Feast of St Herman of Alaska
Spiritual Friendship by Aelred of Reivaulx
BORN TO an influential clerical family in Northumbria, Aelred was educated in Latin and the Classics at the court of the King of Scots. The great influence of Cicero's On Friendship led Aelred, after his conversion to Christianity, to wonder what treasures on this subject might be in Holy Scripture and the writings of the Fathers.
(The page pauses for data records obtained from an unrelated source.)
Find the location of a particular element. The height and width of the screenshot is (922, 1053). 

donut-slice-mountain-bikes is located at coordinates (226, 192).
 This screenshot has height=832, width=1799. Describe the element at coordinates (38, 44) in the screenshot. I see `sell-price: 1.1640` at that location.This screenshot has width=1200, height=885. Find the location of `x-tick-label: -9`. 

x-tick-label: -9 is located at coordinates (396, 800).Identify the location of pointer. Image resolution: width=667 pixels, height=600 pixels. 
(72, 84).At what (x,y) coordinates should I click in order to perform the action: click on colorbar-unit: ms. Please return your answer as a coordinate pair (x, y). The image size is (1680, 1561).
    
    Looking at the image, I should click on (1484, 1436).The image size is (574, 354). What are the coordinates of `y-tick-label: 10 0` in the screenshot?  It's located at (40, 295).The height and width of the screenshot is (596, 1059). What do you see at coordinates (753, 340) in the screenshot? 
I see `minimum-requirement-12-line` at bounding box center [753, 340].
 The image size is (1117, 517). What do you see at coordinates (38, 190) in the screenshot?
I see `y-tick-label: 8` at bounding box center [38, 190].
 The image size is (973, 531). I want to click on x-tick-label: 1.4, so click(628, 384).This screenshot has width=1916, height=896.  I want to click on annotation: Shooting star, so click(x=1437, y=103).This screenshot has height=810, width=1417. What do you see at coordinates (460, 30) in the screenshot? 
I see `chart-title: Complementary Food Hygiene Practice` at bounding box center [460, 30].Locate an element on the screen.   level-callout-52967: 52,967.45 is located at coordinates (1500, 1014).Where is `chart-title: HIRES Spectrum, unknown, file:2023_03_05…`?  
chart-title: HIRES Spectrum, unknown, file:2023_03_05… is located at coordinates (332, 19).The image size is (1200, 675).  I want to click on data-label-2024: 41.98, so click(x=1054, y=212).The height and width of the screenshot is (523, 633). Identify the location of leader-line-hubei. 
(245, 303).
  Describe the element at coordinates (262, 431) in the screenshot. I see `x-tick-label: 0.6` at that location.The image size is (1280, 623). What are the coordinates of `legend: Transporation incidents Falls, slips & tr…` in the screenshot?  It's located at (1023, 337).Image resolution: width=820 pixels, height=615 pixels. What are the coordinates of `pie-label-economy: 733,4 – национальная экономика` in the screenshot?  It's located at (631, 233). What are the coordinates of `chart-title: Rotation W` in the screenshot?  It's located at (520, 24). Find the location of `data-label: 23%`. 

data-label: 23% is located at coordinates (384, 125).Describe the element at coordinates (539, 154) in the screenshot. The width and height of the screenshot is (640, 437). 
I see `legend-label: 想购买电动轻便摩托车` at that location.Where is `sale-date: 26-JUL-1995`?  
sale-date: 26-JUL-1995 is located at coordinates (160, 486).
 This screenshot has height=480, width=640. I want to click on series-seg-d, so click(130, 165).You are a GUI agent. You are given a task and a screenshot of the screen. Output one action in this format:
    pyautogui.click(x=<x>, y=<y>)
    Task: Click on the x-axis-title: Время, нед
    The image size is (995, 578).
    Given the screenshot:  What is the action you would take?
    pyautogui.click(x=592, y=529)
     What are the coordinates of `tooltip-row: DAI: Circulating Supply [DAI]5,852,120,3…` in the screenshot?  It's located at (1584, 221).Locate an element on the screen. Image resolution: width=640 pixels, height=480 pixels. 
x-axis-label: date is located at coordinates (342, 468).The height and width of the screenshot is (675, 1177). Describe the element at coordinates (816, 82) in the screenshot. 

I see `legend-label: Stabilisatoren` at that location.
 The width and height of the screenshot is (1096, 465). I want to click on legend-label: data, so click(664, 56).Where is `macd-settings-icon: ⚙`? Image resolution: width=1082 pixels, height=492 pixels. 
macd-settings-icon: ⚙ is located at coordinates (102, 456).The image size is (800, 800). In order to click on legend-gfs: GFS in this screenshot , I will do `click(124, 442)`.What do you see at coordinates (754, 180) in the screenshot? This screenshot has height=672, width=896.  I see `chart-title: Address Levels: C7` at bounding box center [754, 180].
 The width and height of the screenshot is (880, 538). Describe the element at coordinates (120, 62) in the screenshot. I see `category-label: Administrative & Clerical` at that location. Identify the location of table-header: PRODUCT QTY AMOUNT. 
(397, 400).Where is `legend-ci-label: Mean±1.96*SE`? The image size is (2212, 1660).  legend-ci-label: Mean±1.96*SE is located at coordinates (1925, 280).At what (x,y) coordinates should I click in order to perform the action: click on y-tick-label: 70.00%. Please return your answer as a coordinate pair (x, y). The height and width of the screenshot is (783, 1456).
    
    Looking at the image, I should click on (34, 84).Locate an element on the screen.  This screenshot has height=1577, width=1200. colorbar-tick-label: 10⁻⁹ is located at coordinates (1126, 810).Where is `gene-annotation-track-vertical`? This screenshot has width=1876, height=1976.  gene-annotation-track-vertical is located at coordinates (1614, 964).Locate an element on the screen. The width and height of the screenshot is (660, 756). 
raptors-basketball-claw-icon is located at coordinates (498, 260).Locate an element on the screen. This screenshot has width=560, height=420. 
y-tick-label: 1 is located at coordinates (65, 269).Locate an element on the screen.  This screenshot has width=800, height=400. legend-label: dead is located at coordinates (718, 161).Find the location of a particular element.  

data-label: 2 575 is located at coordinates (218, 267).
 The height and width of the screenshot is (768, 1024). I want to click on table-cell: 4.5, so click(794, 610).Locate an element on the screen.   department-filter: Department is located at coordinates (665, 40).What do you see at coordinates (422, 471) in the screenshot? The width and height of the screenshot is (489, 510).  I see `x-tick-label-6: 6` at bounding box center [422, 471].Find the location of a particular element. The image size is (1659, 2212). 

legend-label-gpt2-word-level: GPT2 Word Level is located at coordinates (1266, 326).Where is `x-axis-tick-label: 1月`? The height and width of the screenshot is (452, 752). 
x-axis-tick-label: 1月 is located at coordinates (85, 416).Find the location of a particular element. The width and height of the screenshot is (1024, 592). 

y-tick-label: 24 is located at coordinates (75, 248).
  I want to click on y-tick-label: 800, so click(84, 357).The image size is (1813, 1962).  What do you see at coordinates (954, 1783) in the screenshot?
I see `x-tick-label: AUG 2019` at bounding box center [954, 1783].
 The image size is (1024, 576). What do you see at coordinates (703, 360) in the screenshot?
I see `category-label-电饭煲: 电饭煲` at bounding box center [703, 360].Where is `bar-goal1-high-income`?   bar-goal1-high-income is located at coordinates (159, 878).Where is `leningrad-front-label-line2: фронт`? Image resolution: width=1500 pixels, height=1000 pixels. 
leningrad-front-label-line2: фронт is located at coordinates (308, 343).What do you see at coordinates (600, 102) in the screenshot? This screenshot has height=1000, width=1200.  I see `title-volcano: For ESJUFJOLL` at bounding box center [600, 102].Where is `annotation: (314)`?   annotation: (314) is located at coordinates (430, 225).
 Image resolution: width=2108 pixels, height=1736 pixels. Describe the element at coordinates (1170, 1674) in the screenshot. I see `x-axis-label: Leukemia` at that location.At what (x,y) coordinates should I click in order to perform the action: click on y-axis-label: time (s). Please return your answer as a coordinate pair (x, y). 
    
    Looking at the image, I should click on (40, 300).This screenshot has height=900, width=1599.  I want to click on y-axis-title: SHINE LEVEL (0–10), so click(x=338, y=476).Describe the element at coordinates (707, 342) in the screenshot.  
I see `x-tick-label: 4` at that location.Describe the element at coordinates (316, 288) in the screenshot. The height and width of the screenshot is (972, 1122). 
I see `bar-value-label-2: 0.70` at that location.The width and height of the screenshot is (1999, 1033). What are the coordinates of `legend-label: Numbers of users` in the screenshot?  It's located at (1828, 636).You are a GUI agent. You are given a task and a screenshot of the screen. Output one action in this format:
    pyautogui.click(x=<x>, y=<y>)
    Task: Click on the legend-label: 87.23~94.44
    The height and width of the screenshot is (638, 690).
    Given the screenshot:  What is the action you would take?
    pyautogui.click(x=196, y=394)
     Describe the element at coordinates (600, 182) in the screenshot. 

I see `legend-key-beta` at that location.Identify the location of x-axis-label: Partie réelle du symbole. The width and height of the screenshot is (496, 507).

He found that King David spoke eloquently of his grief at the death of Jonathan, and Solomon, perhaps impressed by his father's kindness to Jonathan's descendants, wrote, “A friend loveth at all times,” and, “Do not forsake your friend or the friend of your father.” The result of his appreciation for the ancient philosophers, his love for Christ and the dearness of good friends led him to write Spiritual Friendship for the edification of his fellow monks. Douglass Roby’s introduction helps us see this work in its proper setting: the unique confluence of feudal culture, Catholic reform, and Cistercian monasticism of twelfth-century Britain. But Aelred’s insights into the benefits and dangers of intimate friendships are not bound by history. In the style of Plato’s dialogues, the reader “overhears” two monks’ philosophical reflections on the role of friendship in leading them to Christ, the Eternal Friend.